EXCERPTED PASSAGE ▸

El Poblado, El Bonito

Thursday, February 21st, 2008

Day 107

We arrived in Medellin at 9am at the large northern bus station. Since we have a lack of guidebook information I gave the tourist desk a go. Usually these desks have zero information and could careless about you, no so here. The friendly lady first pulled out a large binder with hotel and hostel listings in every budget. She had addresses and prices. Then folded out a map and marked the location of a few places for us. Wow, this was a great start and a big surprise for a city that isn’t really a tourist centre. We climbed into a taxi, picked Tamarindo hostel and drove off towards the Poblado neighbourhood of Medellin.

El Poblado is a more modern area of the city and definitely the upscale neighbourhood of Medellin. We were shocked to find beautiful tree lined streets with rivers running through green spaces. Clean streets and tons of greenspace made a beautiful first impression. The Tamarindo hostel is located in the centre of El Poblado on a quiet street and even though all they had was dorm beds we stayed. The hostel was friendly, quiet and spotlessly clean. After dropping off our bags we found a great cafe patio around the corner for breakfast. Sitting on the patio with huge green trees overhead and eating fabulous cheese pastry with a great coffee we could tell Medellin was going to be an enjoyable place.

AVAILABLE DATA ▸
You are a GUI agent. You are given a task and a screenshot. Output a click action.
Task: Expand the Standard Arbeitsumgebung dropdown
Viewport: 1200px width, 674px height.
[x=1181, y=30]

WHAT IS EXPECTED ▸
Continue the Medellin travel journal from where it stops, writing a few more paragraphs about the day in El Poblado.

TASK RESULT ▸
We spent the rest of the day checking out the Poblado area of the city. We walked to an expensive and super modern looking mall looking for a guidebook, but no luck finding English. From there we walked on some paths in some beautiful parks that follow a river through the city. The park wasn’t just green space it contained funky lighting, benches and interesting landscaping. Definitely not your average city greenspace. Back in the centre of El Poblado filled with trendy shops, bars and restaurants it definitely isn’t the Colombia that most people picture. It was mostly a lazy day recovering from the overnight bus ride, some blog work, a good set lunch of trout and then afternoon beers from the small supermarket across from the bakery we had breakfast at. What a great deal this was, .70 cent beer from the market that we consumed on their own patio outside. This sure beat any bar.

We hit our bunk beds early as we were pretty wiped out from the lack of sleep on the bus. Tomorrow we planned on exploring more of the city, mainly the historic centre where some new striking modern architecture has recently been built. So far Medellin looked like one of the most livable cities we have visited.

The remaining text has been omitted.